→ TASK BRIEF
Exactly as written, set down the lines from the top of the entries through the line bearing "Given: Click the 100 cm diameter value", with every picture left out.

*** Opening of SUPPLIED DATA ***

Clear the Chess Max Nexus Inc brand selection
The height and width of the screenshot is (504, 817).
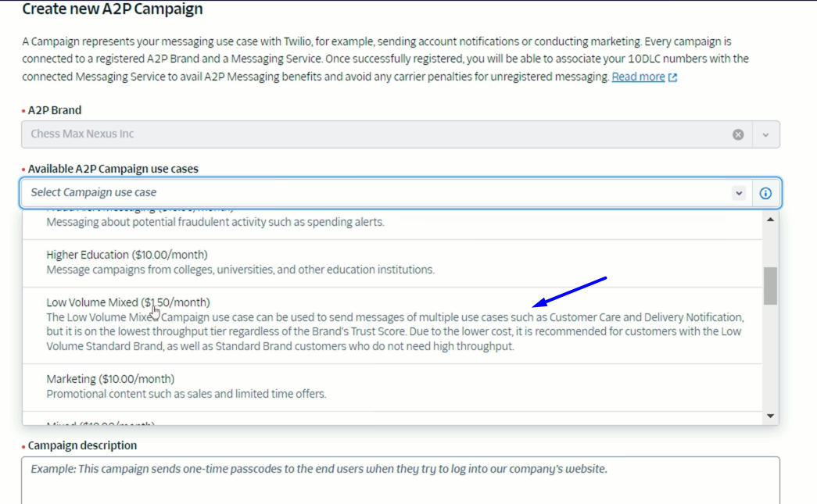point(738,134)
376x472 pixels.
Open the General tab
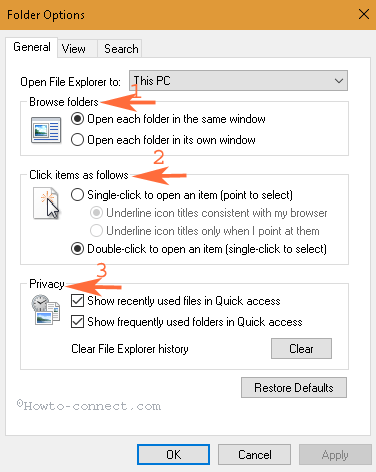tap(32, 47)
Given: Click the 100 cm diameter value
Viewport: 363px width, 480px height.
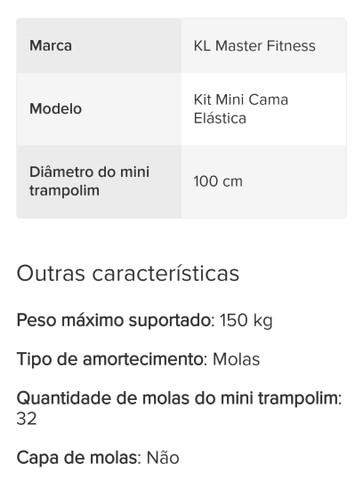Looking at the screenshot, I should click(x=218, y=182).
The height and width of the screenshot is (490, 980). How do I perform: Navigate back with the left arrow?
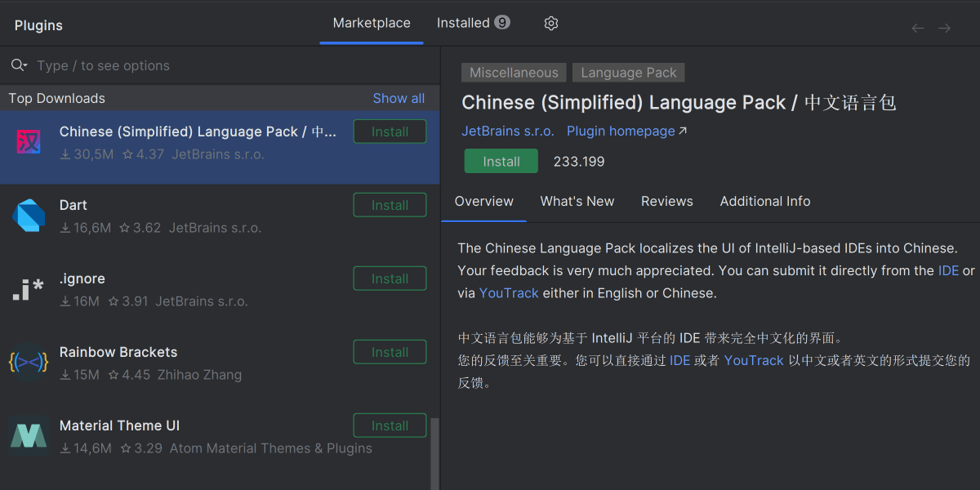(x=918, y=29)
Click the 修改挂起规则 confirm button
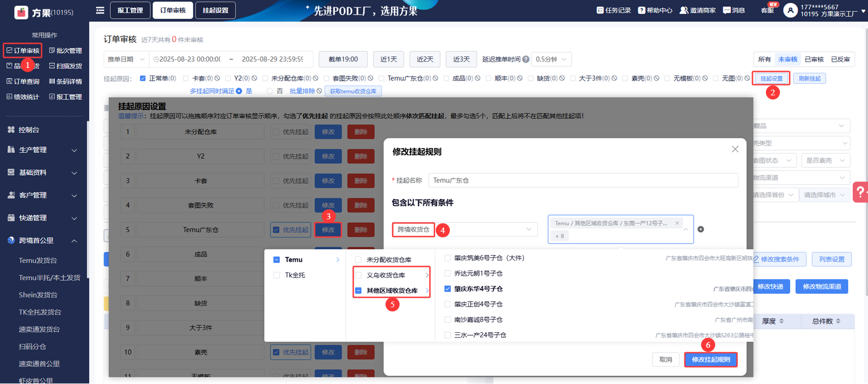Image resolution: width=868 pixels, height=384 pixels. [710, 360]

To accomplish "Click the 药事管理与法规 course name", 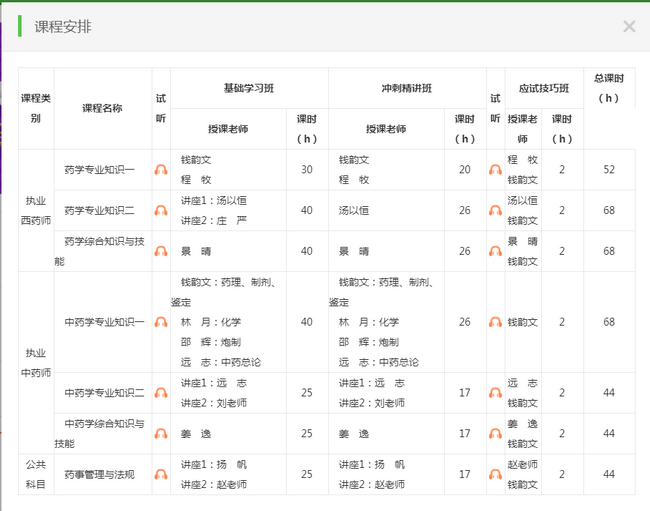I will (x=99, y=475).
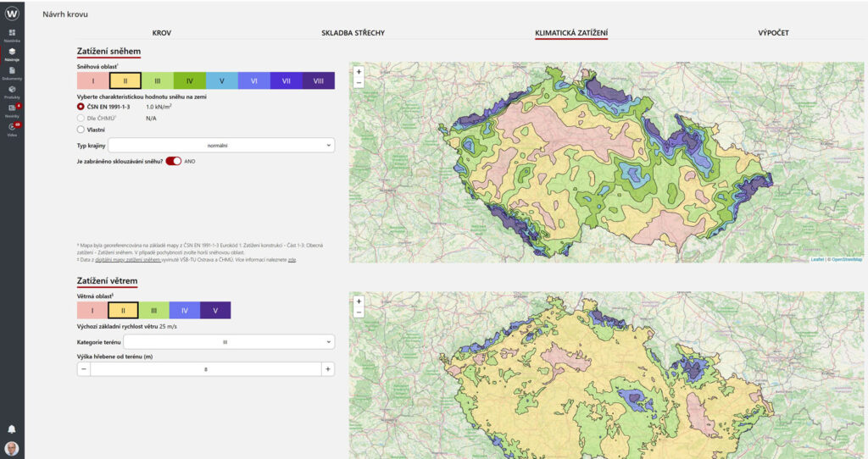Choose snow region IV swatch

click(x=190, y=81)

*** Close of SUPPLIED DATA ***

→ SOLUTION TO THE PROBLEM
Clear the Chess Max Nexus Inc brand selection
The height and width of the screenshot is (504, 817).
point(738,134)
376x472 pixels.
Open the General tab
tap(32, 47)
Given: Click the 100 cm diameter value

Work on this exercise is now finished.